When people tell you that they are bad at mathematics, they will often recount the moment they hit the wall and gave up. They recall a class, a teacher, or a test and perpetuate the idea that if you hit a wall in mathematics you are no good at it. This idea is reinforced by the fact that in school you have to learn particular ideas in a given amount of time or you fail. But here’s the truth: Every mathematician, even one called a genius, hits a wall at some point. Sometimes we get stuck on a problem for years. When we hit a wall, we have to practice harder and longer. We acquire more tools and information. We talk with our colleagues. And like an athlete who misses a shot or loses a game, we only find success if we try new strategies and do not give up. The open-ended nature of mathematical modeling problems can allow students to employ the mathematical tools that they prefer as well as practice skills they need to reinforce. The fact that the process itself involves iteration (evaluation and reworking of the model) clearly communicates that a straight path to success is unlikely.
5. The “mathematician as solitary genius” myth discourages almost everyone. Modeling is inherently a team sport.
I’d just as soon lose the term genius, but if we have to use it, here’s how I see it. A genius is someone whose brain is tickled and delighted by certain ideas. A genius is inclined to think about these ideas far more than most other people, and this perseverance enables them sometimes to think about the ideas in new ways. They are focused, creative, hard-working rule-breakers who put their work ahead of other pursuits. Their work is recognized as exceptional and groundbreaking. My problem with the term comes from the stereotype of a genius (who comes to mind for you?). Assumptions about the characteristics of a genius can have a negative impact on those who don’t fit the mold, in terms of recognition of their work, attribution of their success to cleverness (as well as hard work), and their own wrestling with imposter syndrome. Geniuses are seen as people who don’t need any help or collaboration to succeed. But the truth is that we mathematicians often work with other people and have social lives, like anyone else. Those of us who work alone are still reading and building on the ideas of others.
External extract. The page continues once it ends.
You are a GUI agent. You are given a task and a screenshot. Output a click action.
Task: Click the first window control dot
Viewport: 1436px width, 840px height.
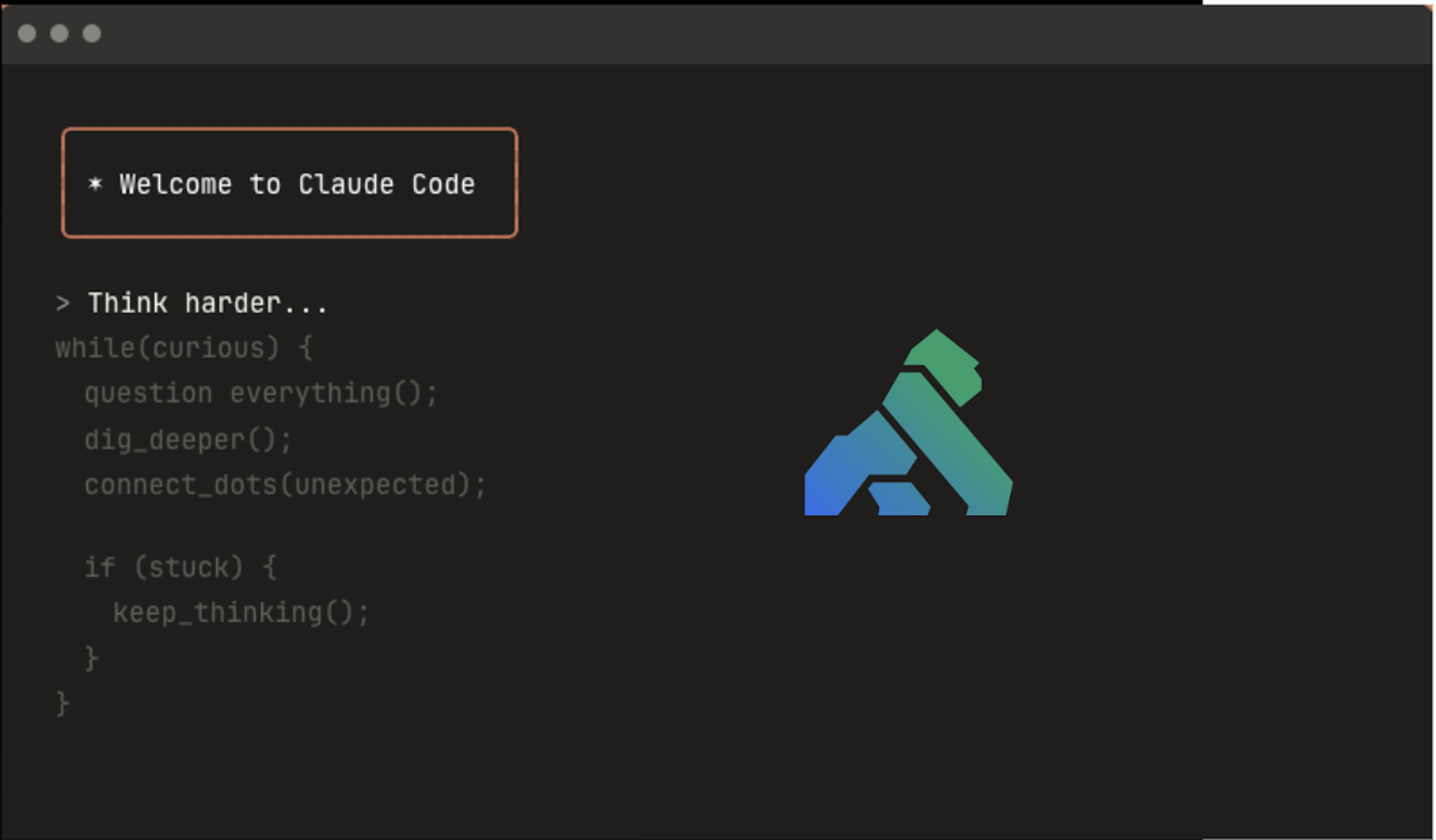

Real mathematical modeling problems are so big and messy that in order to solve a problem on a reasonably short deadline, a team approach is almost always valuable. The problems are multi-faceted and open to multiple approaches, so students can contribute their strengths to their team, while learning from the approaches taken by others. Everyone can help make the solution and communication stronger.
Math teachers are working to help real mathematical modeling become a regular part of the K–16 mathematics curriculum. We are shifting our perspective on what qualifies as an engaging “real-world problem.” As modelers, students will tackle problems that matter to them and to society. They will decide what information is relevant, make reasonable approximations, use appropriate mathematical tools wisely, and communicate clear, compelling results. As modeling teams, students will persevere through challenges and surprise us all with the ways they can use mathematics to improve the world. I look forward to a future in which I introduce myself as a mathematician and instead of saying something negative (or something about how I am different from and smarter than them), people tell me about a cool problem they once tackled.